_Instructions to follow_
Where the records below show a line containing "Open the Privacy", start copying; end with the line containing "Open the Philippine Peso currency dropdown", and copy it too.

_Extracted records_
○ ○ ○ ○ ○
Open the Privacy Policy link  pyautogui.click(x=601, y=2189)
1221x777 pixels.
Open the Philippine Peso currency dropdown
○ ○ ○ ○ ○
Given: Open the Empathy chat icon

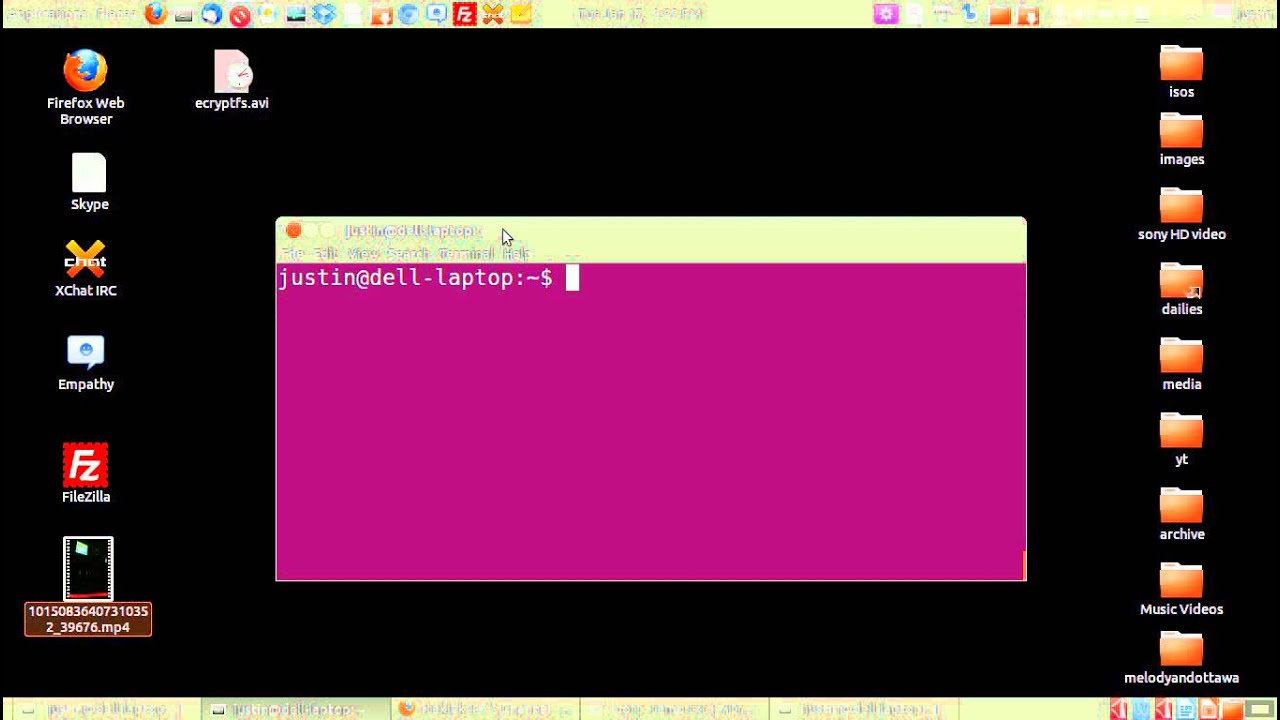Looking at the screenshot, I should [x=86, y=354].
○ ○ ○ ○ ○
_Solution to the problem_
Open the Privacy Policy link  pyautogui.click(x=601, y=2189)
1221x777 pixels.
Open the Philippine Peso currency dropdown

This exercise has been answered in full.